Gait recovery is an important goal in stroke patients. Several studies have sought to uncover relationships between specific brain lesions and the recovery of gait, but the effects of specific brain lesions on gait remain unclear. Thus, we investigated the effects of stroke lesions on gait recovery in stroke patients.

Materials and Methods

In total, 30 subjects with stroke were assessed in a retrograde longitudinal observational study. To assess gait function, the functional ambulation category (FAC) was tested four times: initially (within 2 weeks) and 1, 3, and 6 months after the onset of the stroke. Brain lesions were analyzed via overlap, subtraction, and voxel-based lesion symptom mapping (VLSM).

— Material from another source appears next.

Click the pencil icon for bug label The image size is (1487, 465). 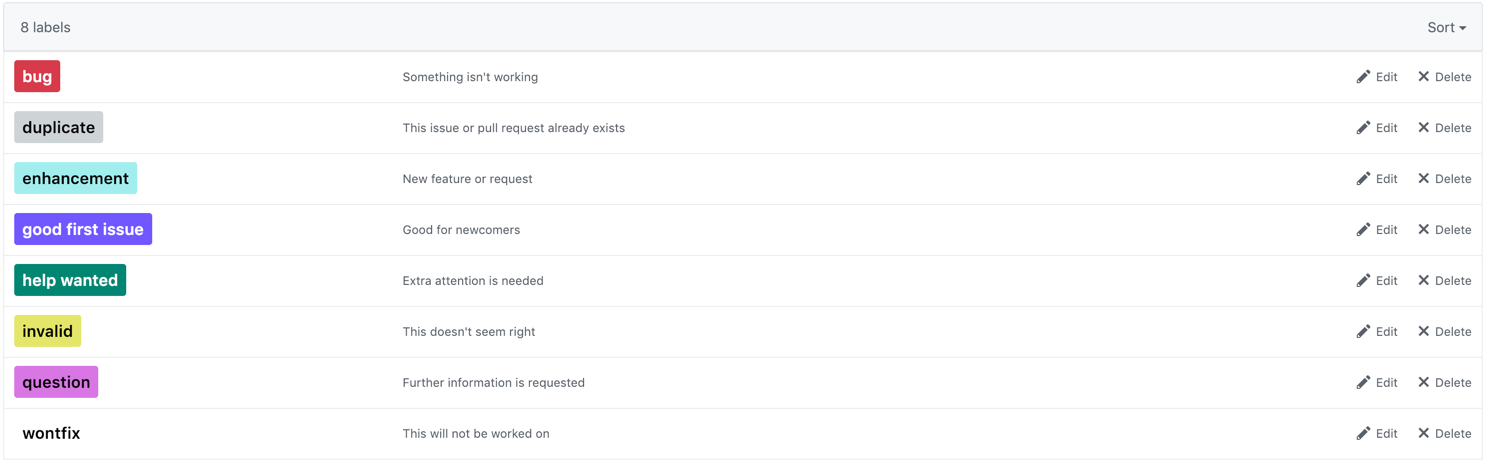(x=1363, y=77)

Ambulation with FAC improved significantly with time. Subtraction analysis showed that involvement of the corona radiata, internal capsule, globus pallidus, and putamen were associated with poor recovery of gait throughout 6 months after onset. The caudate nucleus did influence poor recovery of gait at 6 months after onset. VLSM revealed that corona radiata, internal capsule, globus pallidus, putamen and cingulum were related with poor recovery of gait at 3 months after onset. Corona radiata, internal capsule, globus pallidus, putamen, primary motor cortex, and caudate nucleus were related with poor recovery of gait at 6 months after onset.

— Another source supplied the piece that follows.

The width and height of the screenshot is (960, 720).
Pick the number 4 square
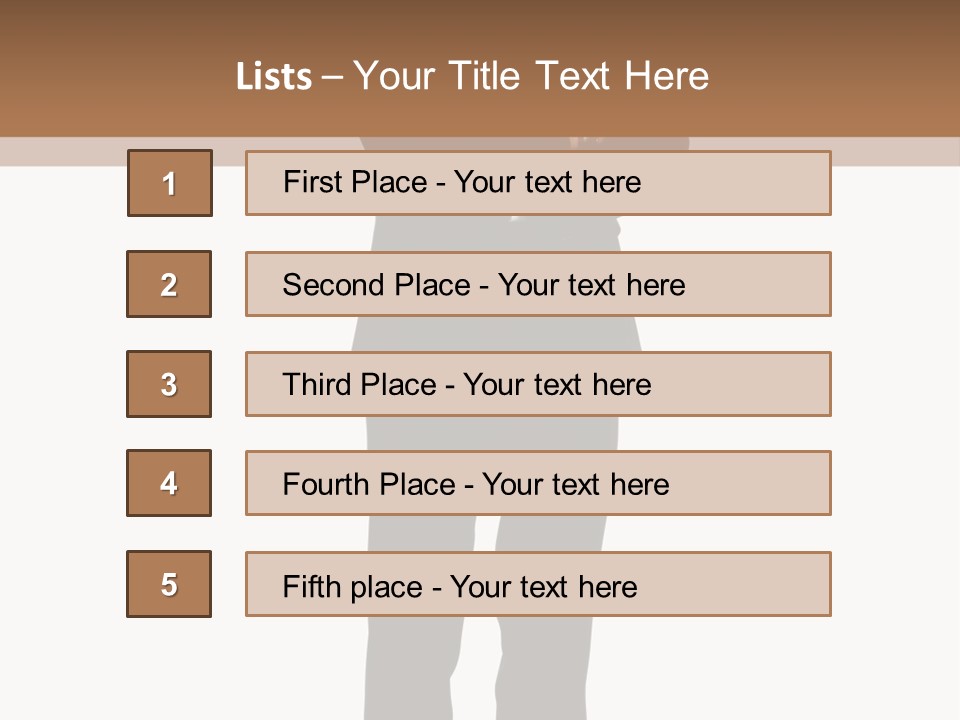169,483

Results identified several important brain lesions for gait recovery in patients with stroke. These results may be useful for planning rehabilitation strategies for gait and understanding the prognosis of gait in stroke patients.


The restoration of gait is an important goal in stroke patients. Gait regulation and control are complex and are managed evolutionarily by higher centers, with locomotor programming at the level of the cerebral cortex in conjunction with the basal ganglia and the cerebellum (Takakusaki, 2013).

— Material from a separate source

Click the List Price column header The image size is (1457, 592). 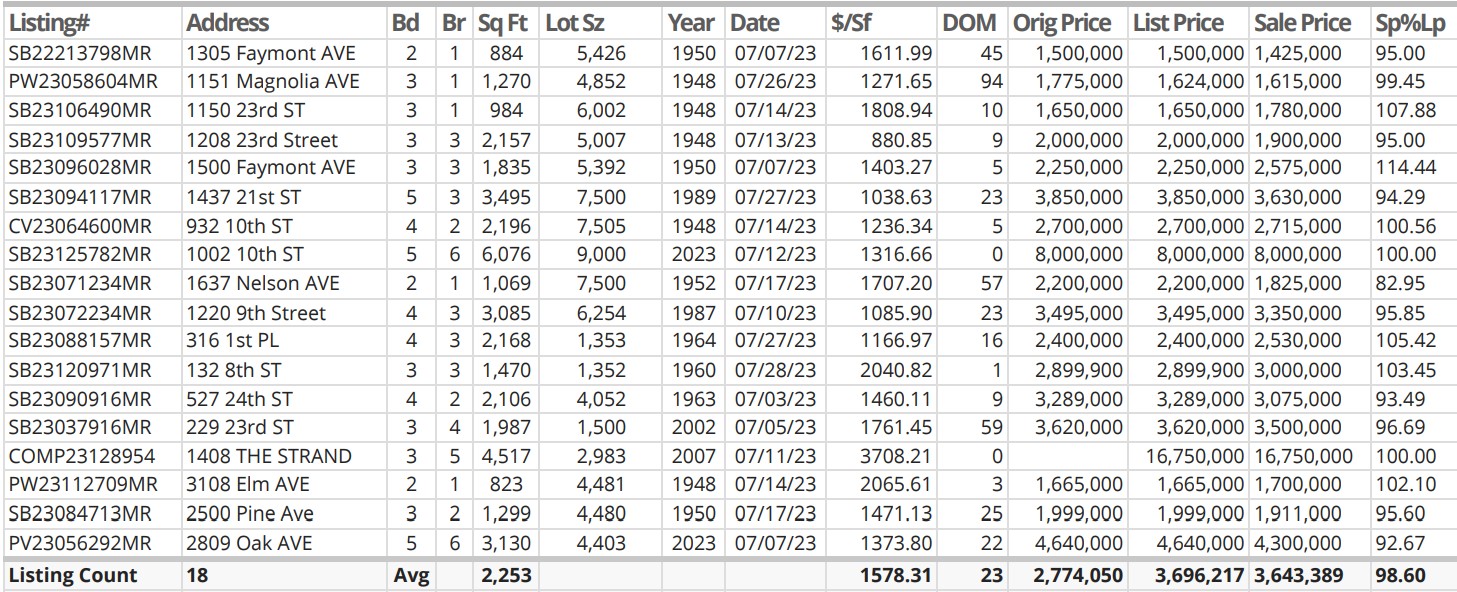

Several studies have investigated the effects of brain lesions on the recovery of gait, and showed that the size of brain lesions affected recovery (Alexander et al., 2009; Kaczmarczyk, Wit, Krawczyk, Zaborski, & Gajewski, 2012). Damage to the posterolateral putamen was associated with temporal gait asymmetry (Alexander et al., 2009). Our previous study showed the caudate nucleus was related to motor recovery in the lower limbs (Lee, Kim, Hong, & Lim, 2017). Another recent study failed to reveal specific lesion locations with regard to balance and gait function (Moon, Pyun, Tae, & Kwon, 2016). Previous researches for Parkinson’s disease, s dorsal striatum has been known as a gait pattern generator (Gilat et al., 2017; Peterson, Pickett, Duncan, Perlmutter, & Earhart, 2014; Snijders et al., 2016). However, the role of dorsal striatum for gait recovery is still uncovered in stroke.

Here, we sought to investigate the effects of stroke lesions on gait recovery. Although some studies have demonstrated effects of brain lesions on gait, the effects of specific brain lesions remain unclear. Specifically, we investigated the neurological images and clinical recovery in subjects who had suffered their first supratentorial stroke via lesion symptom mapping. The primary goal of the study was to investigate the effects of stroke lesions on gait recovery in stroke patients.[…]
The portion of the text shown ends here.